# Kexi sur MacOS X



## avosmac (13 Décembre 2004)

Nous recherchons une personne capable d'installer Kexi (ou de nous aider) et de le faire fonctionner sous MacOS X (via X11 évidemment).Nous souhaitons ardemment faire fonctionner ce logiciel de gestion d ebases de données sous MacOS X.

http://www.kexi-project.org/about.html

merci aux courageux
avosmac


----------



## avosmac (22 Décembre 2004)

Pour que la motivation soit de mise, le magazine Avosmac offre 500 euros de récompense à la première personne (ou au groupe de personnes) qui réussira à installer Kexi sous MacOS X (X11 via Fink ou non) et qui nous fournira tous les éléments pour que nous y arrivions à notre tour.

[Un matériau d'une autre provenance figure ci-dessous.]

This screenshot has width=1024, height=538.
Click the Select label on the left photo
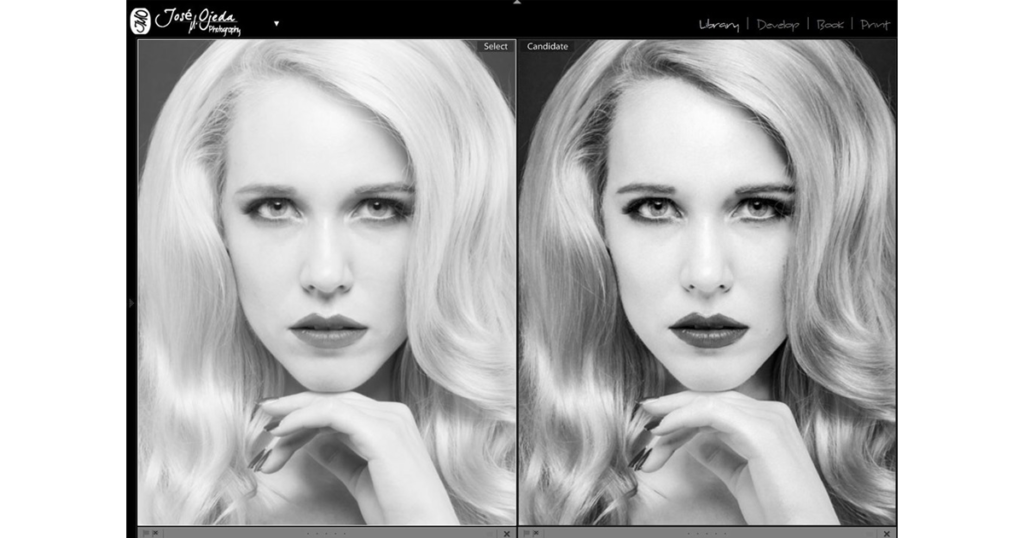tap(495, 47)
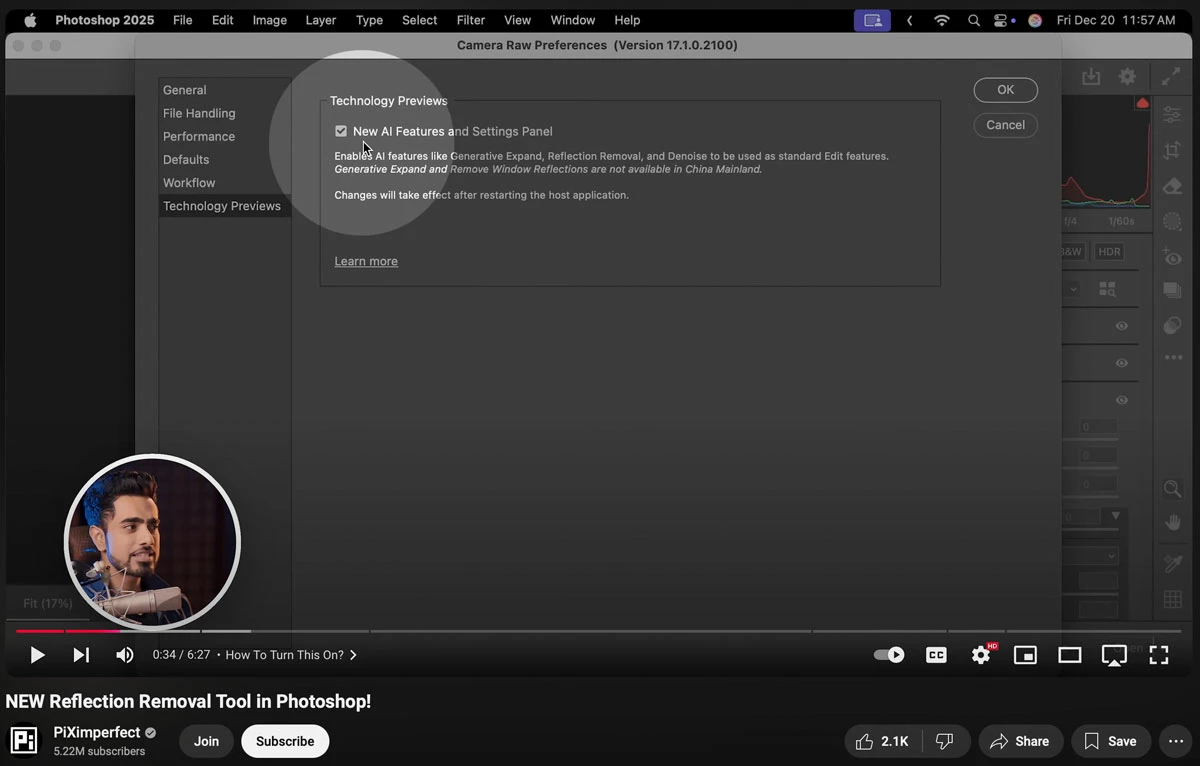1200x766 pixels.
Task: Uncheck New AI Features and Settings Panel
Action: (341, 131)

merci de nous contacter à l'adresse mail du magazine


Nous comptons sur vous ! (et faites passer le message)


----------



## g-rem (24 Décembre 2004)

Salut !

  Je bloque sur cette erreur lors de la compilation de Kexi :


> ld: warning multiple definitions of symbol _nlist
> /Users/jerem/Documents/kexi-0.1beta5/kexi/kexidb/.libs/libkexidb.dylib(single module) definition of _nlist
> /usr/lib/libdl.dylib(nlist.So) definition of _nlist
> ld: .libs/kexirelationviewtable.o illegal reference for -dynamic code (section difference reference from section (__TEXT,__eh_frame) relocation entry (0) to symbol: QPtrList<QListViewItem>::deleteItem(void*) defined in dylib: /sw/lib/libkdeui.dylib)
> ...


  Je suppose que vous avez le meme probleme ?
  Sinon quelle version de gcc utilisez vous ? (gcc --version)

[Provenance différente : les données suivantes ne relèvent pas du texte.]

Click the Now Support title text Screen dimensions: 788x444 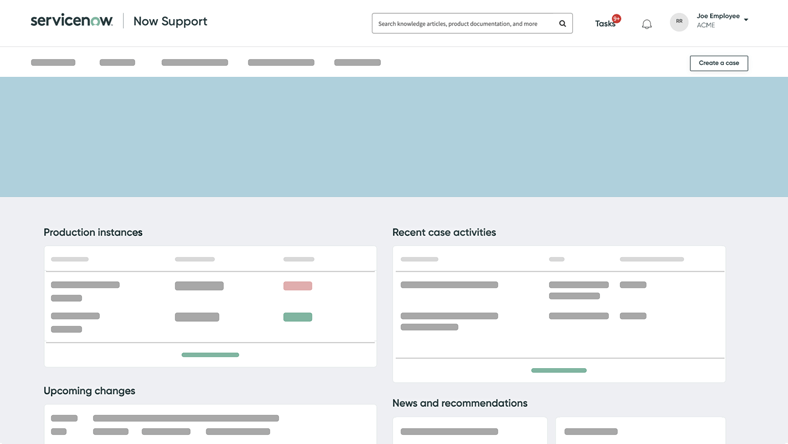point(170,21)
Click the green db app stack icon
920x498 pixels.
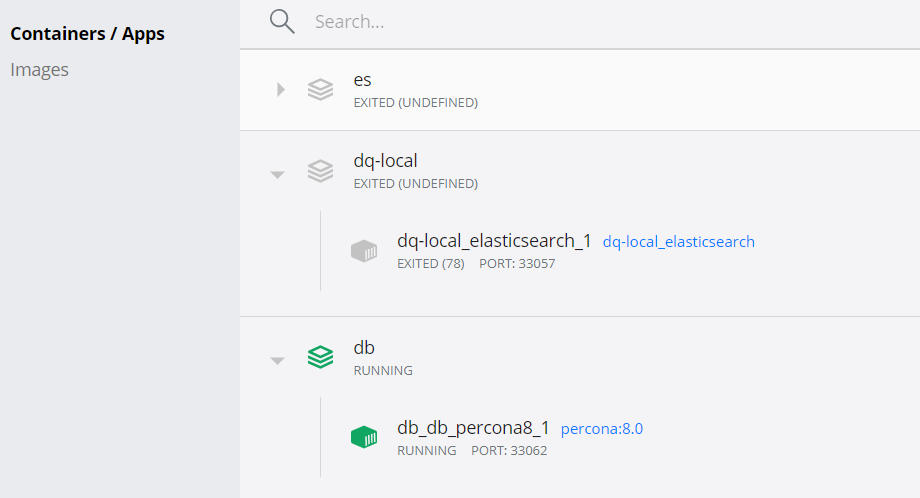click(320, 357)
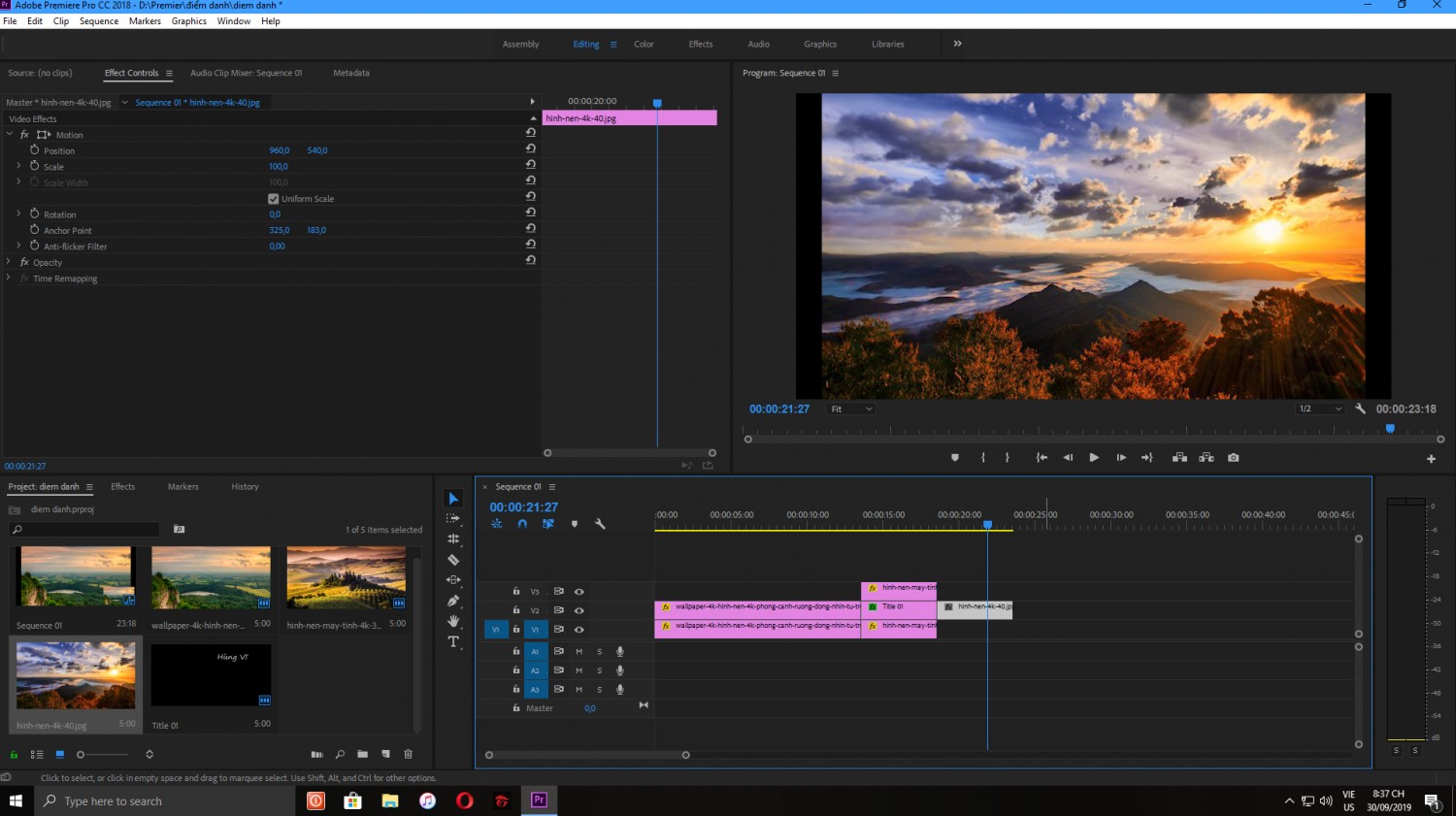The image size is (1456, 816).
Task: Open the Effects panel tab
Action: [x=123, y=486]
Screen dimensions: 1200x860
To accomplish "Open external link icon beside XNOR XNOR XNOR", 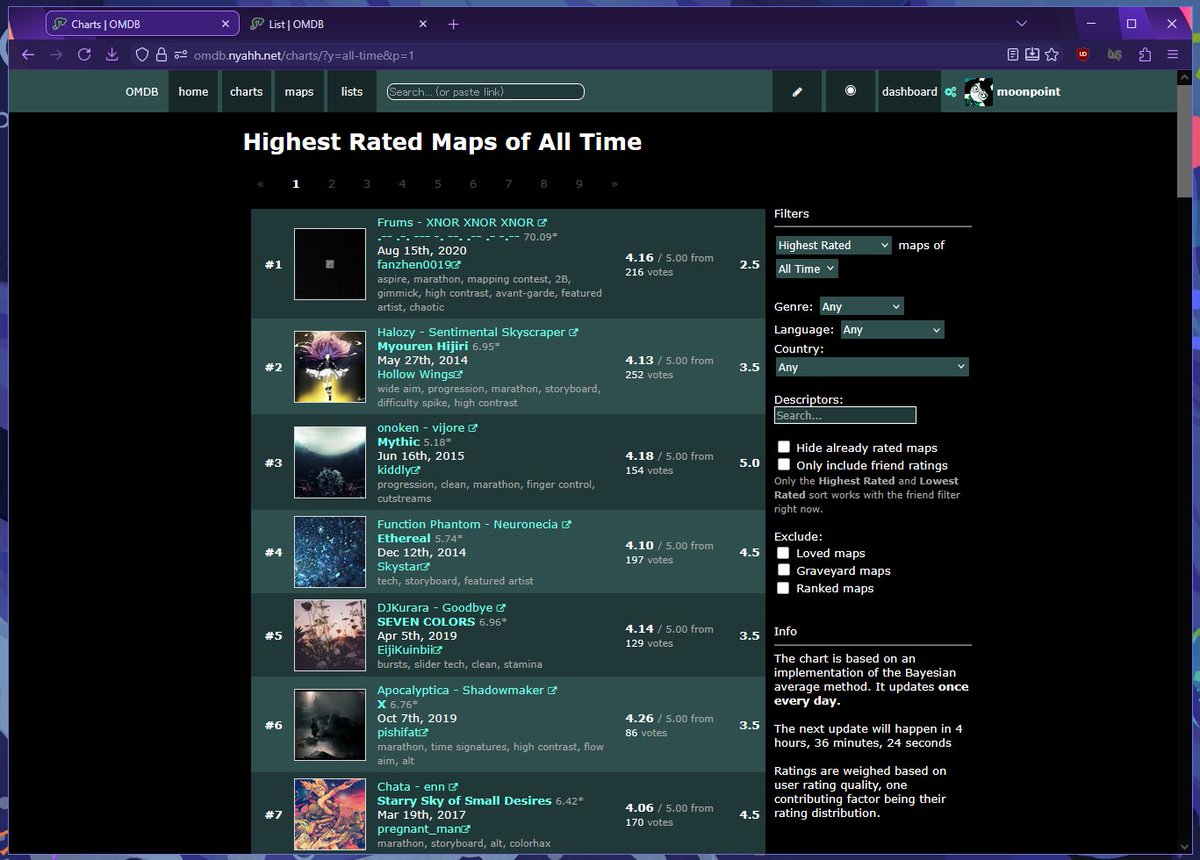I will pyautogui.click(x=542, y=223).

  Je vais essayé de chercher, je vous tiens au courant !


----------



## g-rem (24 Décembre 2004)

Ok j'ai réussi a le compiler, je vous contact par mail.


----------



## avosmac (26 Décembre 2004)

G-rem est le premier à nous avoir contacté. Il se pourrait bien qu'il décroche la récompense !


----------



## pattes (28 Décembre 2004)

Kexi ça fait depuis longtemps que je l'utilise et j'ai déjà compilé la béta 5 de novembre 2004... OSXM et tout est packagé et un doubleclick et tout est installé !


----------



## avosmac (28 Décembre 2004)

Bravo Pattes !

Il ne vous reste plus qu'à nous contacter pour nous expliquer comment vous vous en servez. Sans doute avez vous réussi aussi à installer Glom.


----------



## avosmac (30 Décembre 2004)

Alors ? C'est la Pattes sèche ?


Pas de détails concrets à fournir ?


----------



## geoffrey (4 Janvier 2005)

Est ce que ca court toujours la prime de 500 euros ??


----------



## avosmac (4 Janvier 2005)

L'affaire est réglée, les 500 euros encaissés par l'heureux élu. Ceci étant, nous restons bloqués devant les formulaires que nous ne savons pas exploiter avec les champs de données. Si quelqu'un est inspiré...


----------